* _Data under study_:
>>>
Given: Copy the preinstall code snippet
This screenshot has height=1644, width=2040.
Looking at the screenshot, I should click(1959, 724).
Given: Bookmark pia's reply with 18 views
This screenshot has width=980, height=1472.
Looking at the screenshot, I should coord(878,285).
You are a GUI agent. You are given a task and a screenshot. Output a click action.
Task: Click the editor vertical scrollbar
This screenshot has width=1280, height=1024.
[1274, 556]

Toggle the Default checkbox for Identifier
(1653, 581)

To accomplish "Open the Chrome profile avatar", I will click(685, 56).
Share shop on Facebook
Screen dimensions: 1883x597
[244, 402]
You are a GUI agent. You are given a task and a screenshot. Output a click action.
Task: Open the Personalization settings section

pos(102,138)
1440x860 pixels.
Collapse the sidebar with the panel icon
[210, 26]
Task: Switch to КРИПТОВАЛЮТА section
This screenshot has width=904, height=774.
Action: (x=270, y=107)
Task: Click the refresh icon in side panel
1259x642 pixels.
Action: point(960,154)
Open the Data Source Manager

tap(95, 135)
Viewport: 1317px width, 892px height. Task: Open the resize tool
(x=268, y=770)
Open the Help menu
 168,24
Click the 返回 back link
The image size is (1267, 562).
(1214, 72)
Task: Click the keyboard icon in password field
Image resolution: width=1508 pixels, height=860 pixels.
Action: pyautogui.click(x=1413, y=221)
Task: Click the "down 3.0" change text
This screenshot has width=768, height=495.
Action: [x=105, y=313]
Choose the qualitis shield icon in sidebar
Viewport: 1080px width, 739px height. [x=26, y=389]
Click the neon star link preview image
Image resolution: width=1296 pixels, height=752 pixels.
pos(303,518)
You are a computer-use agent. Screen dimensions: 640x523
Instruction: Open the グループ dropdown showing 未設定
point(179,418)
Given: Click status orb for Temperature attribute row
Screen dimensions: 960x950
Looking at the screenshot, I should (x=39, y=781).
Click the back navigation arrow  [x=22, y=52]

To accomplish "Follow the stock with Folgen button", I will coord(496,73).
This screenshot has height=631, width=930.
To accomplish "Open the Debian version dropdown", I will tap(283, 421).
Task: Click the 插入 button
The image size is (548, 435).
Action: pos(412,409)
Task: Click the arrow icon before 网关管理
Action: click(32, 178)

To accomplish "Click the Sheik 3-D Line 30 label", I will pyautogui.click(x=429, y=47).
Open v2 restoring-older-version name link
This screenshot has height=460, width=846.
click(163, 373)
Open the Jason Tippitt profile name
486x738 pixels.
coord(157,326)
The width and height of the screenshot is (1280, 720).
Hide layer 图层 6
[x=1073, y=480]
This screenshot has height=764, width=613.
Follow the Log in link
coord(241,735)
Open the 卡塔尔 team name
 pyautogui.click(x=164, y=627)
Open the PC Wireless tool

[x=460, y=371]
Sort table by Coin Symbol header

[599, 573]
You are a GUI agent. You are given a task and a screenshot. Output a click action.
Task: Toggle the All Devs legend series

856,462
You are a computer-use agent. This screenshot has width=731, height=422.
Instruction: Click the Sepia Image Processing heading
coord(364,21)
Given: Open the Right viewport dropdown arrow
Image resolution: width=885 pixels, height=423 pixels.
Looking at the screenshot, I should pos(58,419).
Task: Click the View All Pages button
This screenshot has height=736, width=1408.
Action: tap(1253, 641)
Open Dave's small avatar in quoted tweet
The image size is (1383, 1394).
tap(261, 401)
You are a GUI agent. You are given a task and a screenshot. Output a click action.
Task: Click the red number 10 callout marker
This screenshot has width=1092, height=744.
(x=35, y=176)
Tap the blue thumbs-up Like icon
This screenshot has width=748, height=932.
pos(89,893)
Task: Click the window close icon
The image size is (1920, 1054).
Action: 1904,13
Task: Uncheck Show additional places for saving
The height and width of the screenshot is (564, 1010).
<<<
* _Work instructions_: All of the records shown above should be reproduced exactly.

* _Exercise solution_:
Given: Copy the preinstall code snippet
This screenshot has height=1644, width=2040.
Looking at the screenshot, I should click(1959, 724).
Given: Bookmark pia's reply with 18 views
This screenshot has width=980, height=1472.
Looking at the screenshot, I should coord(878,285).
You are a GUI agent. You are given a task and a screenshot. Output a click action.
Task: Click the editor vertical scrollbar
This screenshot has width=1280, height=1024.
[1274, 556]

Toggle the Default checkbox for Identifier
(1653, 581)

To accomplish "Open the Chrome profile avatar", I will click(685, 56).
Share shop on Facebook
Screen dimensions: 1883x597
[244, 402]
You are a GUI agent. You are given a task and a screenshot. Output a click action.
Task: Open the Personalization settings section

pos(102,138)
1440x860 pixels.
Collapse the sidebar with the panel icon
[210, 26]
Task: Switch to КРИПТОВАЛЮТА section
This screenshot has width=904, height=774.
Action: (x=270, y=107)
Task: Click the refresh icon in side panel
1259x642 pixels.
Action: point(960,154)
Open the Data Source Manager

tap(95, 135)
Viewport: 1317px width, 892px height. Task: Open the resize tool
(x=268, y=770)
Open the Help menu
 168,24
Click the 返回 back link
The image size is (1267, 562).
(1214, 72)
Task: Click the keyboard icon in password field
Image resolution: width=1508 pixels, height=860 pixels.
Action: pyautogui.click(x=1413, y=221)
Task: Click the "down 3.0" change text
This screenshot has width=768, height=495.
Action: [x=105, y=313]
Choose the qualitis shield icon in sidebar
Viewport: 1080px width, 739px height. [x=26, y=389]
Click the neon star link preview image
Image resolution: width=1296 pixels, height=752 pixels.
pos(303,518)
You are a computer-use agent. Screen dimensions: 640x523
Instruction: Open the グループ dropdown showing 未設定
point(179,418)
Given: Click status orb for Temperature attribute row
Screen dimensions: 960x950
Looking at the screenshot, I should (x=39, y=781).
Click the back navigation arrow  [x=22, y=52]

To accomplish "Follow the stock with Folgen button", I will coord(496,73).
This screenshot has height=631, width=930.
To accomplish "Open the Debian version dropdown", I will tap(283, 421).
Task: Click the 插入 button
The image size is (548, 435).
Action: pos(412,409)
Task: Click the arrow icon before 网关管理
Action: click(32, 178)

To accomplish "Click the Sheik 3-D Line 30 label", I will pyautogui.click(x=429, y=47).
Open v2 restoring-older-version name link
This screenshot has height=460, width=846.
click(163, 373)
Open the Jason Tippitt profile name
486x738 pixels.
coord(157,326)
The width and height of the screenshot is (1280, 720).
Hide layer 图层 6
[x=1073, y=480]
This screenshot has height=764, width=613.
Follow the Log in link
coord(241,735)
Open the 卡塔尔 team name
 pyautogui.click(x=164, y=627)
Open the PC Wireless tool

[x=460, y=371]
Sort table by Coin Symbol header

[599, 573]
You are a GUI agent. You are given a task and a screenshot. Output a click action.
Task: Toggle the All Devs legend series

856,462
You are a computer-use agent. This screenshot has width=731, height=422.
Instruction: Click the Sepia Image Processing heading
coord(364,21)
Given: Open the Right viewport dropdown arrow
Image resolution: width=885 pixels, height=423 pixels.
Looking at the screenshot, I should pos(58,419).
Task: Click the View All Pages button
This screenshot has height=736, width=1408.
Action: tap(1253, 641)
Open Dave's small avatar in quoted tweet
The image size is (1383, 1394).
tap(261, 401)
You are a GUI agent. You are given a task and a screenshot. Output a click action.
Task: Click the red number 10 callout marker
This screenshot has width=1092, height=744.
(x=35, y=176)
Tap the blue thumbs-up Like icon
This screenshot has width=748, height=932.
pos(89,893)
Task: Click the window close icon
The image size is (1920, 1054).
Action: 1904,13
Task: Uncheck Show additional places for saving
The height and width of the screenshot is (564, 1010).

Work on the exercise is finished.